To clarify (or at least try to), I don't consider an automotive design engineer to be an expert on automobile maintenance, solely on the basis of their position or expertise in design. I do consider experienced auto mechanics and service techs to be in a position to know whether FIC is a useful maintenance item. However, as a skeptical sort of person, I tend to look for ulterior motives when evaluating advice, even from those who have the experience and background to be considered an expert in a particular field. As such, I don't trust the Amsoil dealer to give me unbiased advice on FIC. 
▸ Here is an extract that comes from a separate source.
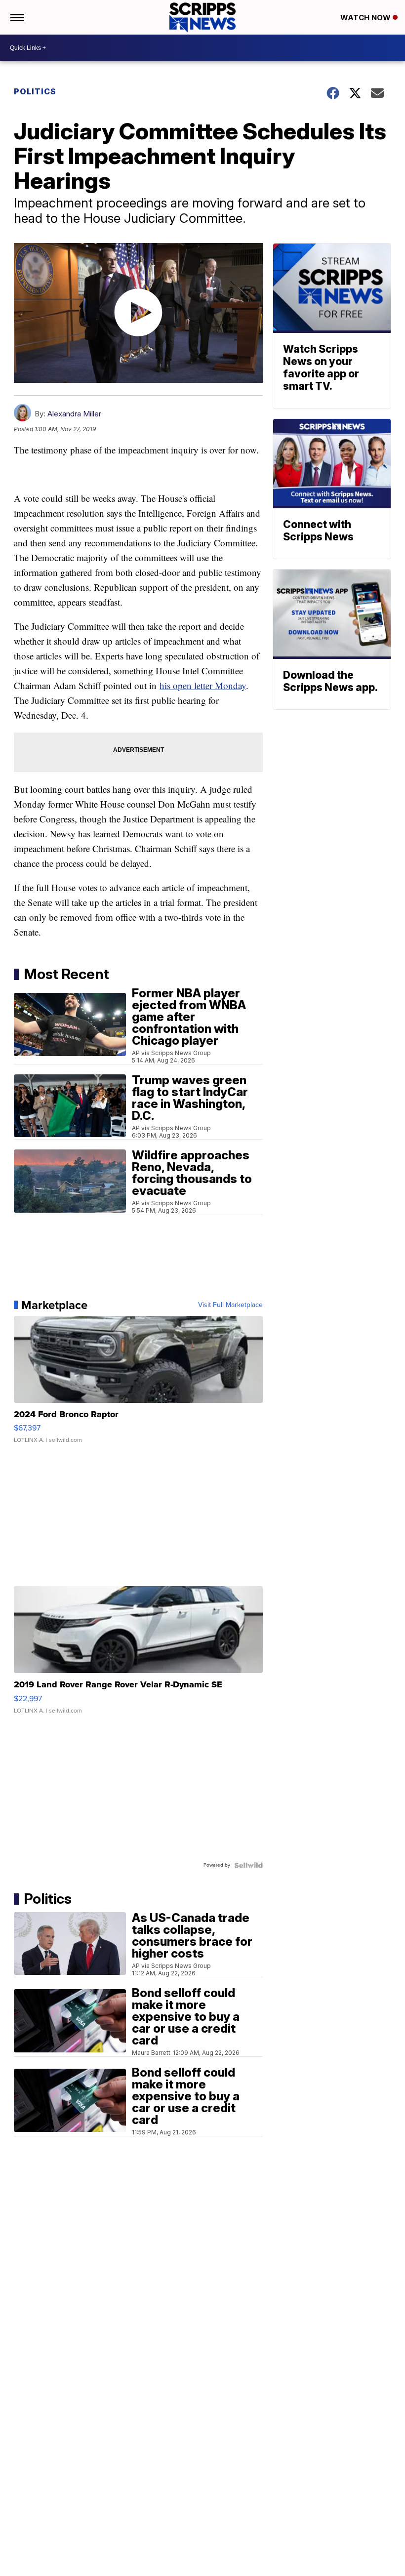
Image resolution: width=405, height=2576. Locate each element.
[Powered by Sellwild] (248, 1865)
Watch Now (366, 17)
Generally, I'm the only mechanic I trust, so I end up doing pretty much all of the work on my vehicles, which on occasion, has included rebuilding an engine, along with many other repair jobs. I also occasionally do diagnostics and repairs on vehicles for friends and others. All that to say, I know my way around a car engine, and I understand, from my experience and study, a fair bit about how they work. Although I have done probably more than my share of automotive maintenance, I don't consider myself an 'expert' in the field. 

We've heard from some people in this thread who have done the tests and seen the results, and I have no reason to doubt their reports. They say FIC works, and I've seen nothing, other than what seems to be blind skepticism, to say that it doesn't.


----------



## Windows on Wash (Aug 30, 2011)

ron45 said:


> Question.
> Do you think fuel injector cleaners work on high octane engines.?



Yes. Higher octane fuels actually have a slower burn to work with higher compression motors and certainly do carbon up. Again, "fuel injector" cleaner is a bit of a misnomer. Its really to clean up the intake track, valves, combustion chamber, etc.


----------



## ron45 (Feb 25, 2014)

https://www.ncconsumer.org/news-art...at-does-it-do-and-is-it-really-necessary.html

"" MAY 21, 2020
We've all seen the advertisements on TV, in magazines, and in the automotive section of our local stores for fuel injector cleaner. The advertisements typically promise performance gains and better fuel economy, not to mention a very convincing before and after comparison photo showing how much cleaner your fuel injectors can become. But how much truth is there to all the hype and advertisements?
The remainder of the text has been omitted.